Kimbrel is the first pitcher to win the NL award since Dontrelle Willis of the Marlins in 2003. It is just the fourth time since each league began honoring a player in 1949 that two pitchers have earned the honor in the same season; the others being Joe Black and Harry Byrd in 1952, Butch Metzger and Pat Zachry (co-winners in the NL) and Mark Fidrych in 1976, and Fernando Valenzuela and Dave Righetti in 1981.

"It definitely did surprise me, with the unanimous decision," Kimbrel said. "For my teammate Freddie, I expected it to be close. I definitely am surprised by that.

"I want to strive to be as good as I can be. I want to learn hitters the best I can. I want to be in the best shape I can, be in the best throwing shape I can. That's one thing I'm doing this offseason -- get back to that point where I can go into 2012 and have a better year than I had in 2011."

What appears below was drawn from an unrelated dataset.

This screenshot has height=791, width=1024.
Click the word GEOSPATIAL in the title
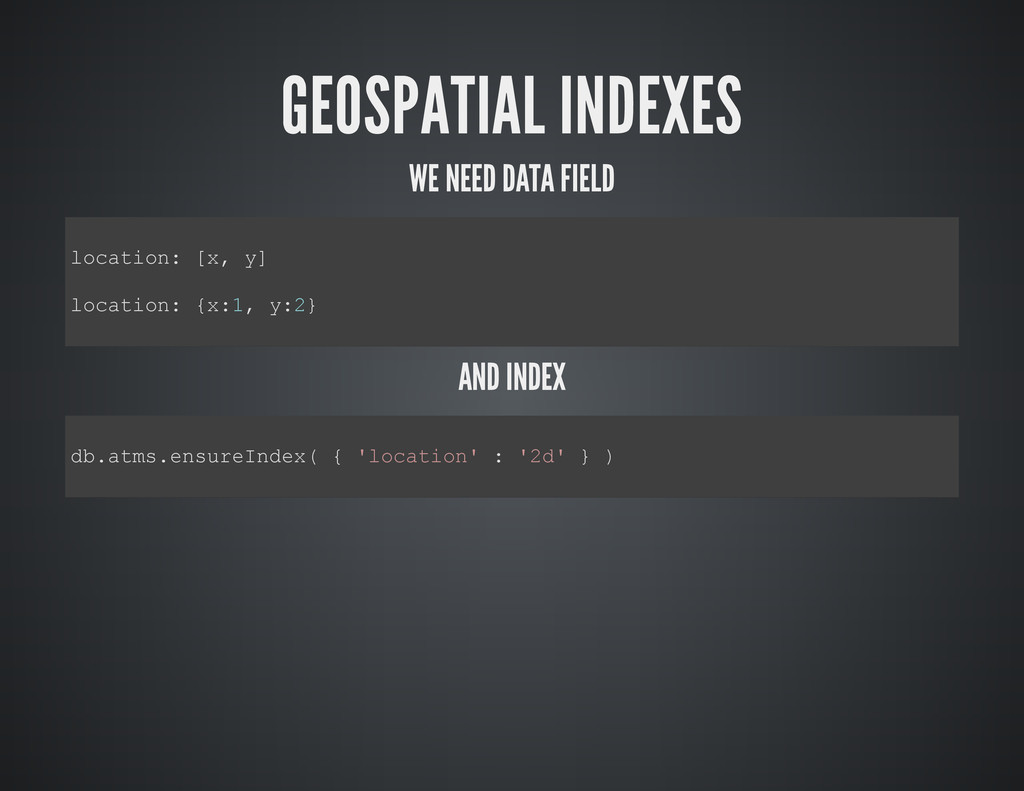(413, 105)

Kimbrel was terrific through the long summer -- he did not blow a save in 39 appearances spanning June 11-Sept. 8 and was named to the NL All-Star team by Giants manager Bruce Bochy as a replacement for San Francisco pitcher Matt Cain.

Additionally, Kimbrel was named the Major League Baseball Delivery Man and NL Rookie of the Month in August, before being recognized as the Sporting News' NL Rookie of the Year at the season's end.

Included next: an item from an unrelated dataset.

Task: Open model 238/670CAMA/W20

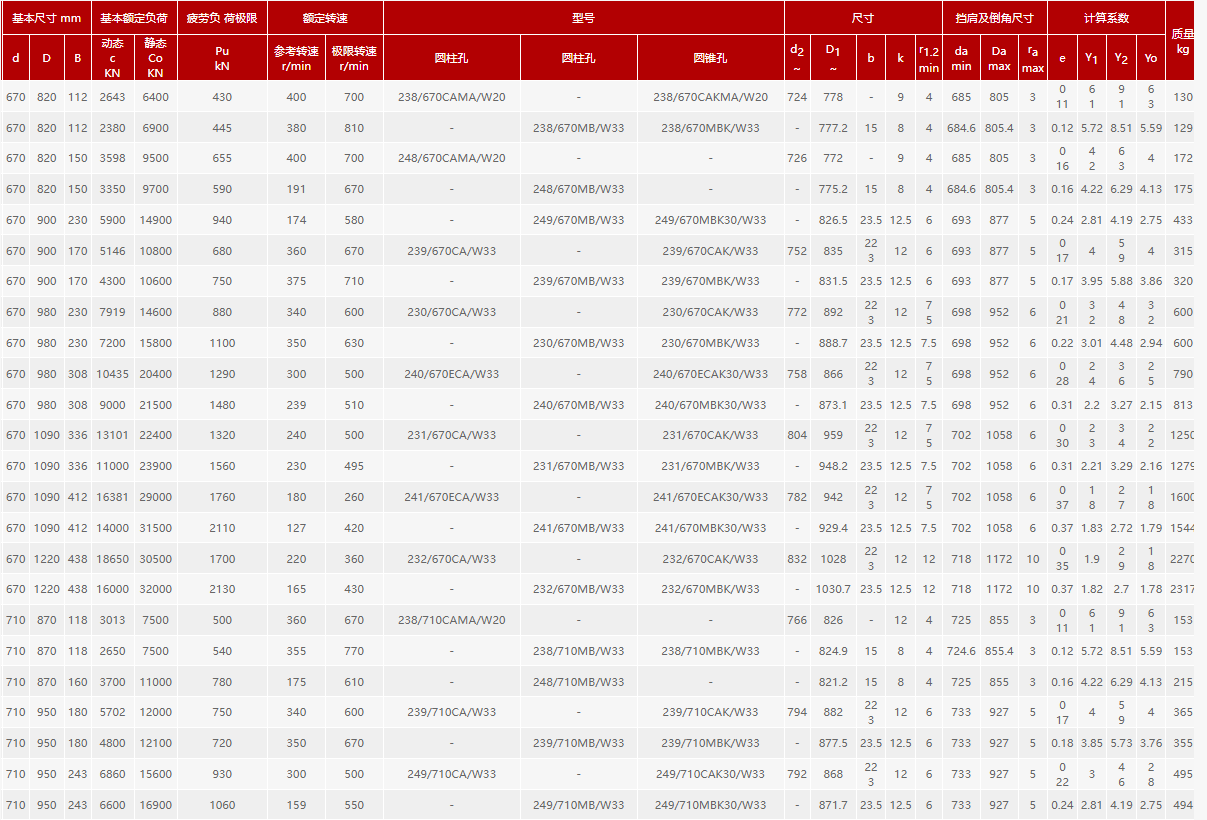Action: 451,97

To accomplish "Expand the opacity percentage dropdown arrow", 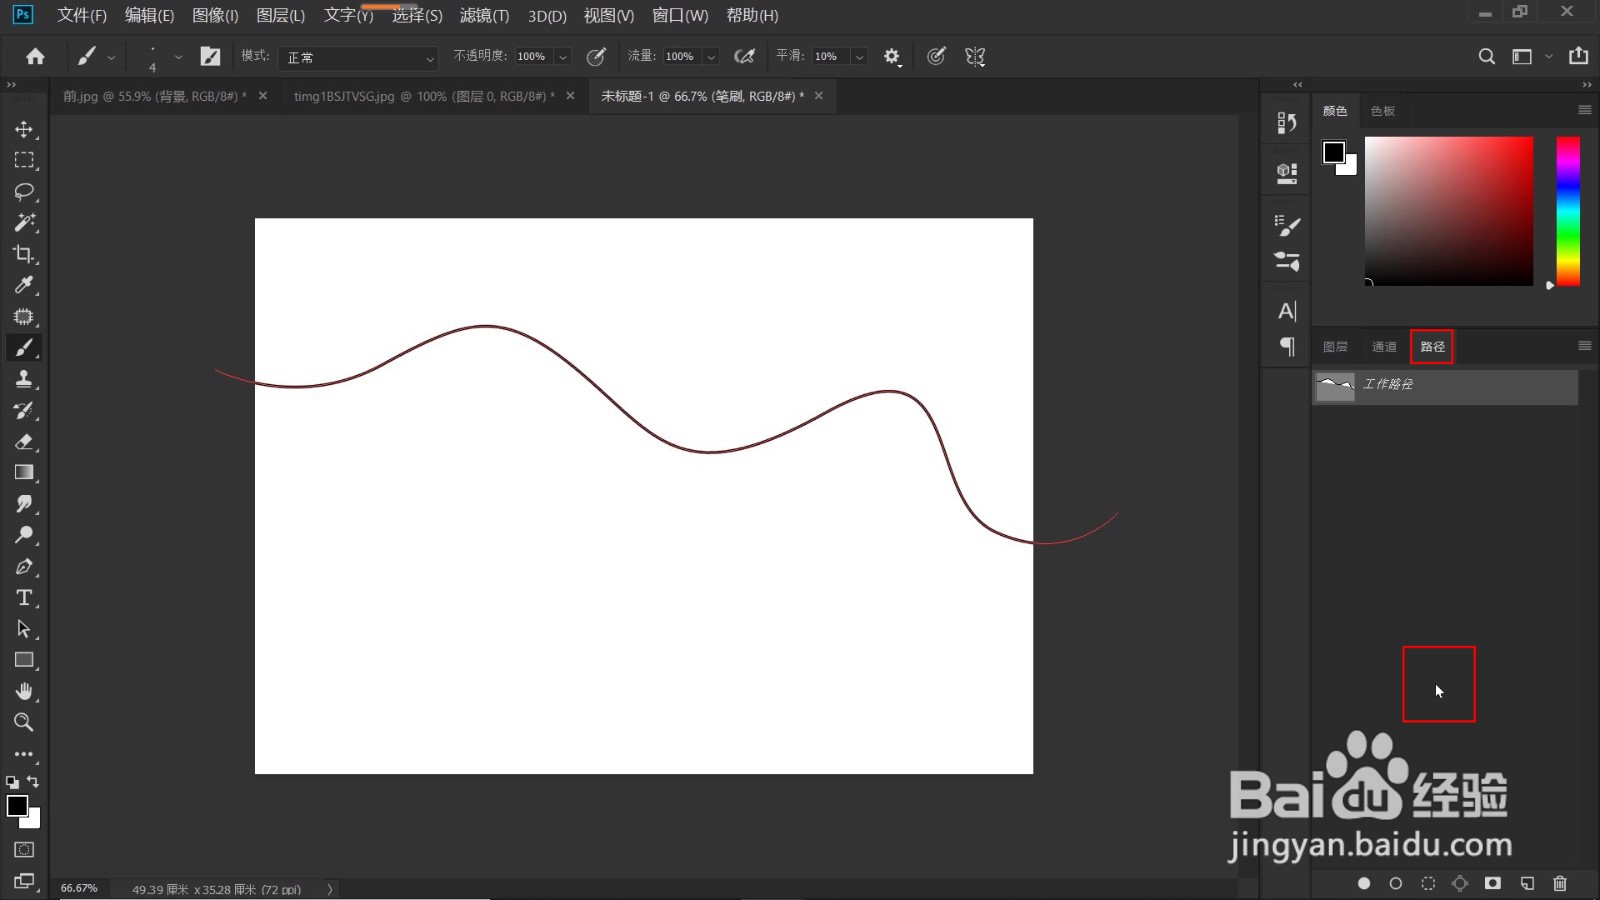I will [x=563, y=57].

2011 NL ROOKIE OF YEAR Voting
Voting results for NL Rookie of the Year, conducted by the Baseball Writers' Association of America

Player Team 1st 2nd 3rd Points
Craig Kimbrel Braves 32 160
Freddie Freeman Braves 21 7 70
Vance Worley Phillies 8 16 40
Wilson Ramos Nationals 1 3 6
Josh Collmenter D-backs 1 2 5
Danny Espinosa Nationals 1 3
Darwin Barney Cubs 2 2
Kenley Jansen Dodgers 2 2

He notched his 40th save of the season on Aug. 23, tying him with Rangers closer Neftali Feliz, who set the rookie mark last year and was subsequently named the AL Rookie of the Year. Kimbrel set the record for himself with save No. 41 on Aug. 31 against the Nationals. He had three blown saves in the month of September but still led the league in saves, with his last of the season coming on Sept. 23 against the Nationals.

He and Freeman, the Braves first baseman who hit .282 with 21 home runs, were the third set of teammates to finish 1-2 in NL rookie voting. The others were Jack Sanford and Ed Bouchee of the Phillies in 1957 and Jerome Walton and Dwight Smith of the Cubs in 1989.

Hellickson, who was named Rookie of the Year by Baseball America, had his best month in May, when he was 4-1 with a 1.36 ERA and one complete game, earning the AL Rookie and Pitcher of the Month awards. The right-hander went 3-0 in July and 2-0 in September, as the Rays closed a nine-game deficit behind the Red Sox and captured the Wild Card berth.